- Active: September 1861 to September 1, 1865
- Country: United States
- Allegiance: Union
- Branch: Infantry
- Engagements: Battle of Antietam Second Battle of Winchester Siege of Petersburg Battle of Chaffin's Farm Battle of Fair Oaks & Darbytown Road Battle of Hatcher's Run Appomattox Campaign Battle of Appomattox Court House

= 5th Maryland Infantry Regiment =

Union Army infantry regiment from the American Civil War

The 5th Maryland Volunteer Infantry Regiment was an infantry regiment that served in the Union Army during the American Civil War.

==Service==
The 5th Maryland Infantry was organized at Baltimore, Maryland in September 1861 for three-years service and mustered in under the command of Colonel William Louis Schley.

The regiment was attached to Dix's Division, Baltimore, Maryland, to March 1862. Fort Monroe, Virginia, to July 1862. Weber's Brigade, Division at Suffolk, Virginia, VII Corps, Department of Virginia, to September 1862. 3rd Brigade, 3rd Division, II Corps, Army of the Potomac, to December 1862. Point of Rocks Defenses, Upper Potomac, VIII Corps, Middle Department, to March 1863. 2nd Brigade, 1st Division, VIII Corps, to July 1863. Defenses of Baltimore, Maryland, VIII Corps, to January 1864. District of Delaware, VIII Corps, to June 1864. 3rd Brigade, 2nd Division, XVIII Corps, Army of the James, to August 1864. 2nd Brigade, 1st Division, XVIII Corps, to December 1864. 2nd Brigade, 3rd Division, XXIV Corps, to July 1865. 2nd Independent Brigade, XXIV Corps, to September 1865.

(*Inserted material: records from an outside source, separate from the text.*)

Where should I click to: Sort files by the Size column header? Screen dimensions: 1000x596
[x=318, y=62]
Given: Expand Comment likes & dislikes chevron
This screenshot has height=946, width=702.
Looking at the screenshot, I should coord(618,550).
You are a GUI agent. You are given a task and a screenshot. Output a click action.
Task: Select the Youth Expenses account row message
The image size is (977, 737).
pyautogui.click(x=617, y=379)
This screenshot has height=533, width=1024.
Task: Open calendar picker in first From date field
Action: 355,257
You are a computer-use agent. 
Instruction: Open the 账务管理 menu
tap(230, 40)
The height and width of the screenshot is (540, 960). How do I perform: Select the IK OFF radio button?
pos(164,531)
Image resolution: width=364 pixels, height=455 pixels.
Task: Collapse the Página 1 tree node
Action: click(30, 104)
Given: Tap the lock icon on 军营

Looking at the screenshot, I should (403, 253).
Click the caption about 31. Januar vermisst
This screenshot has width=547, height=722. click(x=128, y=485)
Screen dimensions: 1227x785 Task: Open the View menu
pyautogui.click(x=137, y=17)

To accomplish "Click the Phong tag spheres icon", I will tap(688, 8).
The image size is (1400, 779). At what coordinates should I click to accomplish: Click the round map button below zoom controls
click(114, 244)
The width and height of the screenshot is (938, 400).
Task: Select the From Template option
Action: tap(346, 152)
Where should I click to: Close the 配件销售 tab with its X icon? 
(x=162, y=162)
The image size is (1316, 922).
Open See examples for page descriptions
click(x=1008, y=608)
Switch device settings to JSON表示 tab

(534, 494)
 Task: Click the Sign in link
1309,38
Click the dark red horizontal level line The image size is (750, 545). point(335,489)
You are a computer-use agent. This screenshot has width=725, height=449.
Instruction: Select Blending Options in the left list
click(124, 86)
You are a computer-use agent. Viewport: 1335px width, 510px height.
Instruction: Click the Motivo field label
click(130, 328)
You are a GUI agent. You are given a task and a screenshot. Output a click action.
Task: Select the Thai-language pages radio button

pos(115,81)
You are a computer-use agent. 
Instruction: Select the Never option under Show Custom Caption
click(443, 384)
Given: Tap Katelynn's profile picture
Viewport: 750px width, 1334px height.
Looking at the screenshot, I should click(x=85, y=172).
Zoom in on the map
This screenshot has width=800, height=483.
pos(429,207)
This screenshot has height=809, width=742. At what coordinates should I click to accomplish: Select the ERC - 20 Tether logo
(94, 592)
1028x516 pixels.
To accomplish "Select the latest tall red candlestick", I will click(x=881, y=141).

The 5th Maryland Infantry mustered out of the service on September 1, 1865 at Fredericksburg, Virginia.

==Detailed service==
Camp at LaFayette Square, Baltimore, Md., until March 1862. Ordered to Fort Monroe, Va., March 11, 1862. Duty there and at Suffolk, Va., to September 1862. Moved to Washington, D.C., then to Antietam, Md., September 8–16. Battle of Antietam, September 16–17. Moved to Harpers Ferry September 22 and duty there until January 1863. Reconnaissance to Charleston October 16–17. At Point of Rocks and Maryland Heights protecting the Baltimore & Ohio Railroad until June 1863. Moved to Winchester, Va., June 2. Battle of Winchester June 13–15, where the regiment was mostly captured. Members of the regiment not captured were at Bloody Run, Pa., and Loudon, Pa., until July. Duty in the defenses of Baltimore, Middle Department, until January 1864, and in the District of Delaware, Middle Department, until June 1864. Ordered to join the Army of the Potomac in the field June 4, 1864. Siege operations against Petersburg and Richmond, Va., June 16, 1864 to April 2, 1865. Mine Explosion, Petersburg, July 30, 1864 (reserve). Duty in trenches before Petersburg until September 27. Battle of Chaffin's Farm, New Market Heights, September 28–30. Battle of Fair Oaks October 27–28. Duty in trenches before Richmond until April 1865. Occupation of Richmond April 3. Pursuit of Lee to Appomattox Court House April 3–9. Appomattox Court House April 9. Surrender of Lee and his army. Duty in the Department of Virginia until September.

==Commanders==
- Colonel William Louis Schley
- Colonel William W. Barnberger - commanded the regiment at the Battle of Antietam while still at the rank of captain until he was also wounded in action. At which point still in command of the 5th, directed the movement of the picket line leading to Richmond, and along with the 12th New Hampshire volunteers as well as the 9th Vermont, were the first to enter Richmond on the 2 April 1865.
- Major Leopold Blumenberg - commanded at the Battle of Antietam until wounded in action
- Captain Ernest F. M. Faehtz - commanded at the Battle of Antietam after Cpt. Marsh was wounded and captured
- Captain Salome Marsh - commanded at the Battle of Antietam after Cpt. Barnberger was wounded, until he was wounded and captured

==Casualties==
The regiment lost a total of 161 men during service; 1 officer and 63 enlisted men killed or mortally wounded, and 6 officers and 91 enlisted men due to disease.